Seize civils ont été tués entre le 21 et le 24 août 2026 dans plusieurs zones de la chefferie des Babila-Babombi, en territoire de Mambasa, dans la province de l’Ituri. La société civile Force vive condamne ces violences attribuées aux présumés rebelles ADF et appelle les Forces armées de la République démocratique du Congo (FARDC) à intensifier les opérations contre les groupes armés actifs dans la région.
Dans une déclaration faite lundi 24 août, le coordonnateur de la société civile Force vive de Mambasa, Mungeni Yuma Imurani, a déploré la multiplication des attaques visant les populations civiles.

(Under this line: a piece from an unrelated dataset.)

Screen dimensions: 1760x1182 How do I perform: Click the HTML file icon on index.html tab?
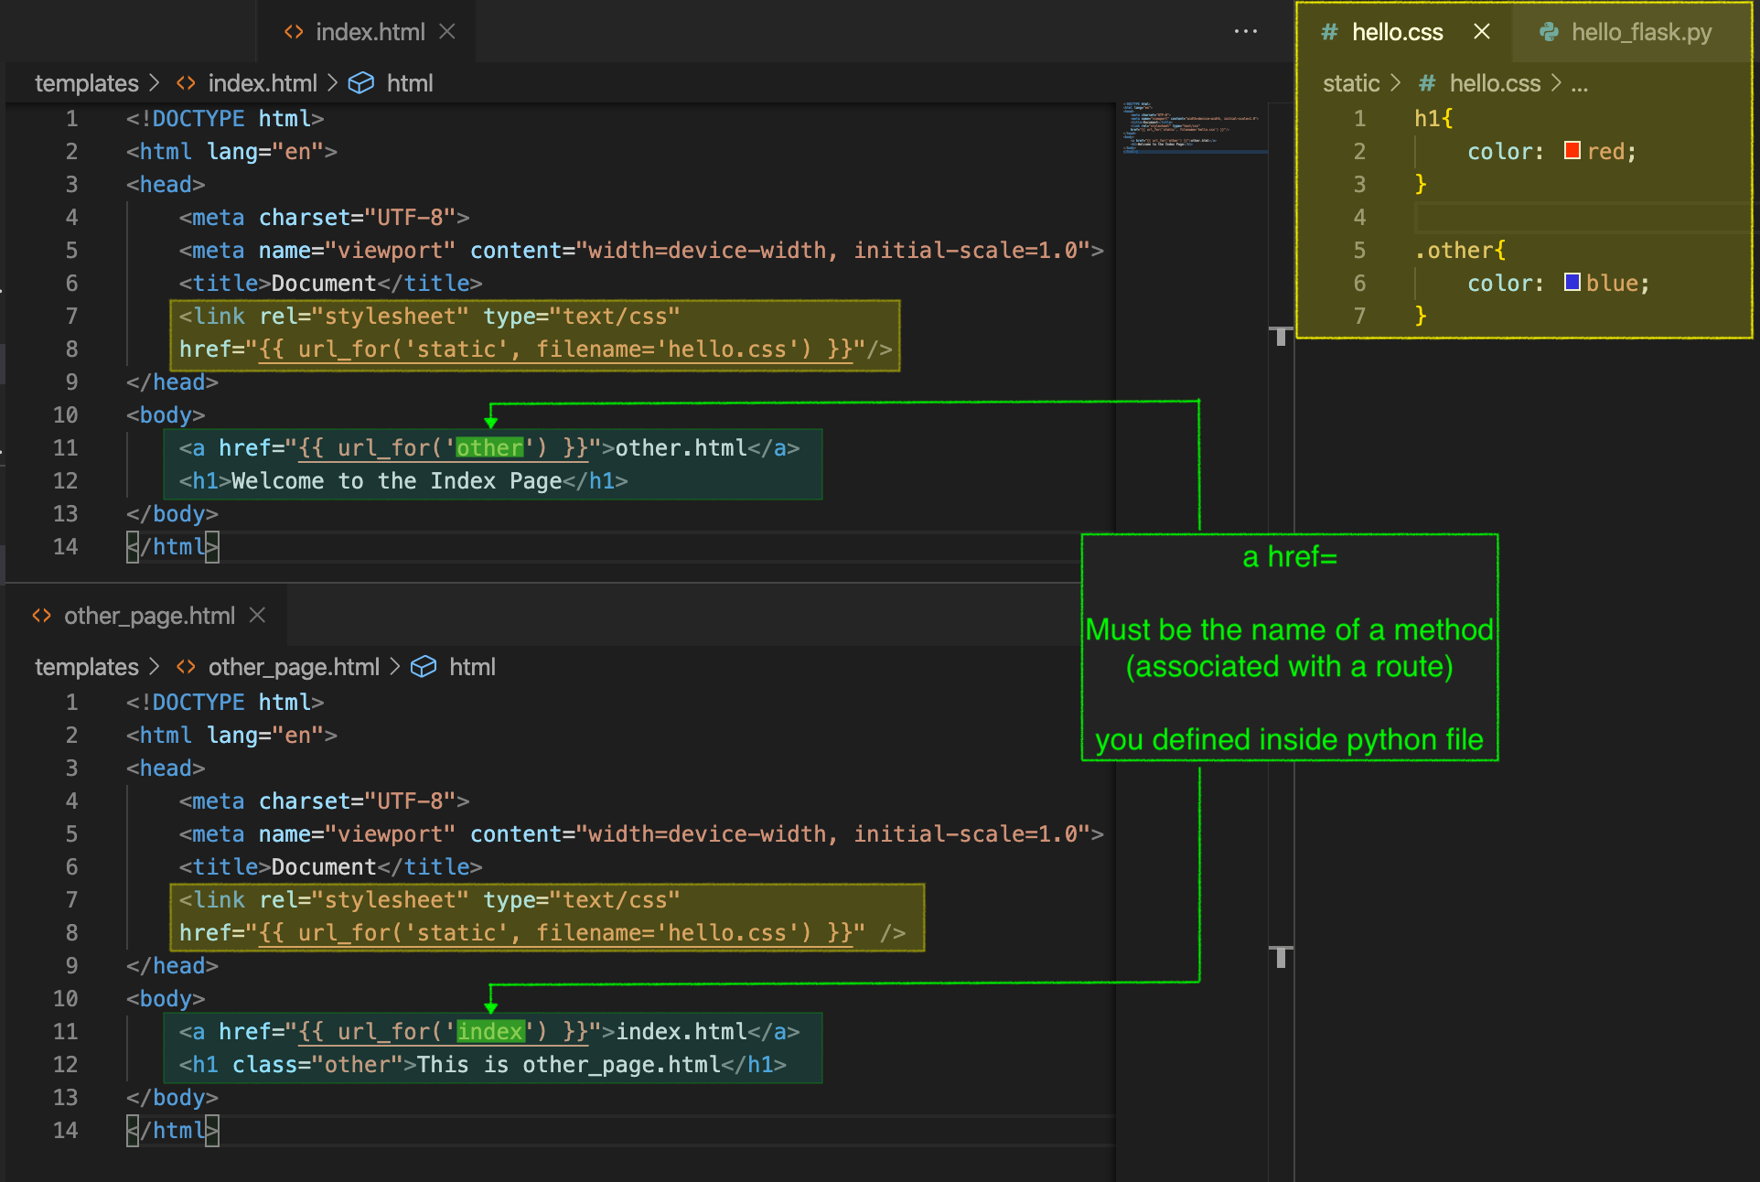tap(295, 31)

Les faits sont rapportés notamment aux environs des forêts de Kalunga, Sissio et Gombari, ainsi qu’à Pekélé, près du village de Malutu.

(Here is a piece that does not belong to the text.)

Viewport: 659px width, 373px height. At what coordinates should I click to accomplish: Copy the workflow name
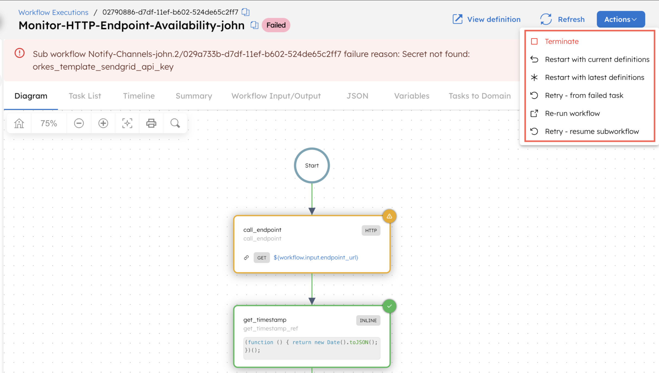(254, 25)
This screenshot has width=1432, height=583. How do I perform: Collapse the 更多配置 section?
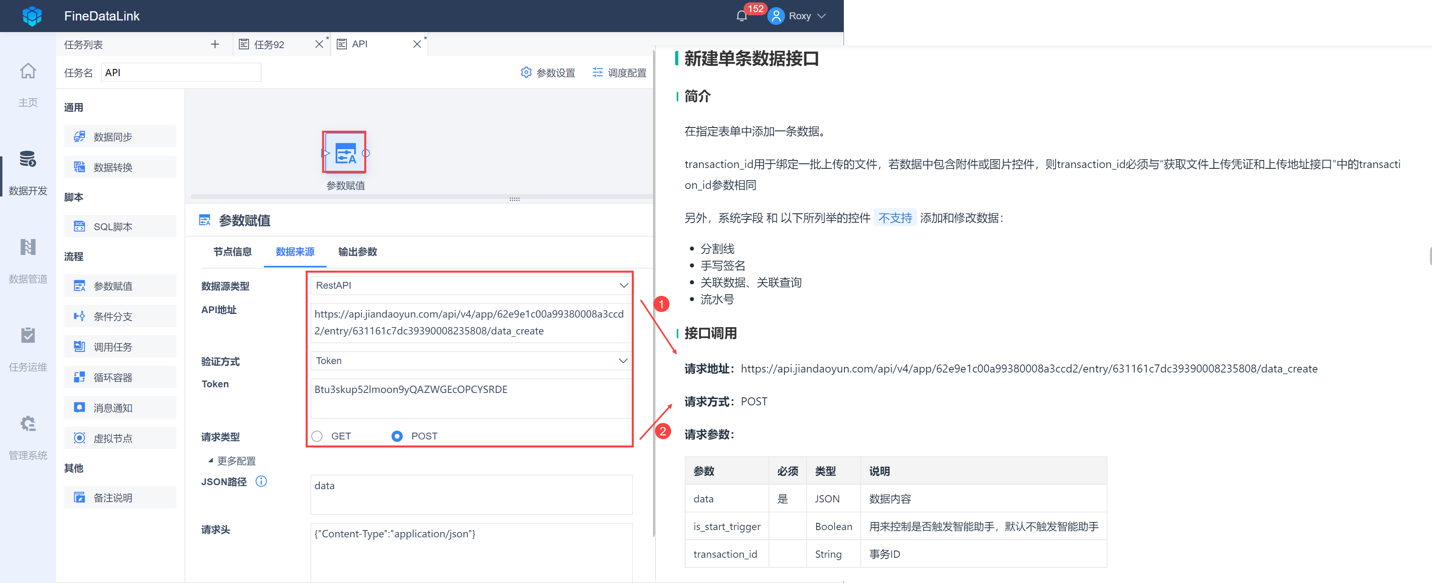tap(232, 461)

« Du 21 au 24 août 2026, plus de 16 personnes ont été tuées aux environs des forêts de Kalunga, Sissio, Gombari et puis à Pekélé, près du village Malutu, en chefferie de Babila-Babombi, territoire de Mambasa », affirme Mungeni Yuma Imurani.
Face à cette situation, la structure citoyenne appelle les FARDC à poursuivre les auteurs de ces attaques et à renforcer les opérations militaires dans les zones touchées.
La société civile demande également que les opérations ne ciblent pas uniquement les ADF, mais qu’elles s’étendent à l’ensemble des groupes armés locaux actifs dans le territoire de Mambasa.
« La coordination de la société civile Force vive du territoire de Mambasa déplore et condamne ces tueries avec grande énergie et appelle l’armée à traquer non seulement l’ennemi ADF, mais aussi tous les groupes armés se trouvant en territoire de Mambasa, car beaucoup de porteurs d’armes imitent déjà le mode opératoire de l’ennemi ADF », ajoute Mungeni Yuma Imurani.
La société civile appelle enfin les autorités à renforcer la protection des populations civiles dans les zones affectées par l’insécurité et à prendre des mesures urgentes pour prévenir de nouvelles attaques.